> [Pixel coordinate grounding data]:
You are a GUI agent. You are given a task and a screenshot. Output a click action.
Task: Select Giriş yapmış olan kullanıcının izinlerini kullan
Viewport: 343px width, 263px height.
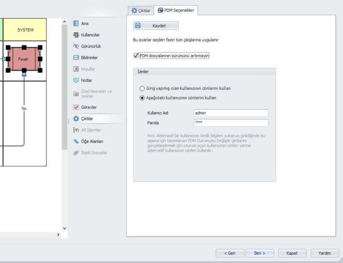(x=142, y=89)
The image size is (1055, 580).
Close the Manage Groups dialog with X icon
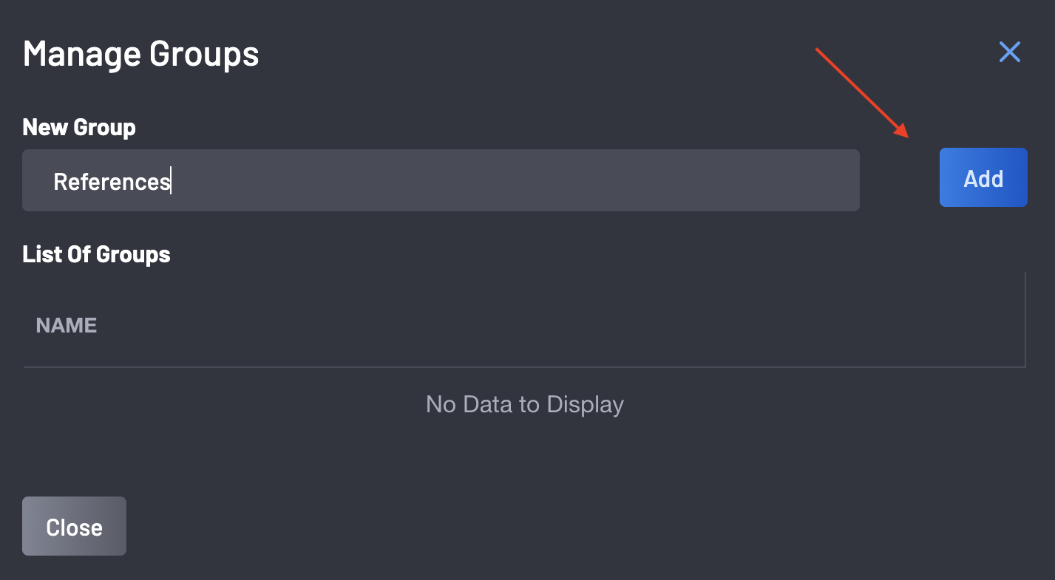[x=1009, y=52]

> [EXERCISE DETAILS]: Write each entry again exactly, minus any images.

> [TASK SOLUTION]:
You are a GUI agent. You are given a task and a screenshot. Output a click action.
Task: Select Giriş yapmış olan kullanıcının izinlerini kullan
Viewport: 343px width, 263px height.
(x=142, y=89)
The image size is (1055, 580).
Close the Manage Groups dialog with X icon
[x=1009, y=52]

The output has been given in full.